◆ **Exercise aim**: Instruction for the data below: set down exactly the lines from the line with "Screen dimensions: 306x266" to the line with "Open the Account", inclusive, and no others.

[Dataset items]
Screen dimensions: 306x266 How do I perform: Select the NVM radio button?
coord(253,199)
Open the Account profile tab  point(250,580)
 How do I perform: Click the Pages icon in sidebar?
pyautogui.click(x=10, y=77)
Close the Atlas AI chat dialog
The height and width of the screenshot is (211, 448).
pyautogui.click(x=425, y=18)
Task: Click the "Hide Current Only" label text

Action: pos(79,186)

==

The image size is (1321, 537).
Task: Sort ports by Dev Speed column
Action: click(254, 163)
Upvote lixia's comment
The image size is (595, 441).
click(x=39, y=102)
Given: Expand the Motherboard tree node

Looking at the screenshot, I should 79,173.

◆ **Answer box**:
Screen dimensions: 306x266 How do I perform: Select the NVM radio button?
coord(253,199)
Open the Account profile tab  point(250,580)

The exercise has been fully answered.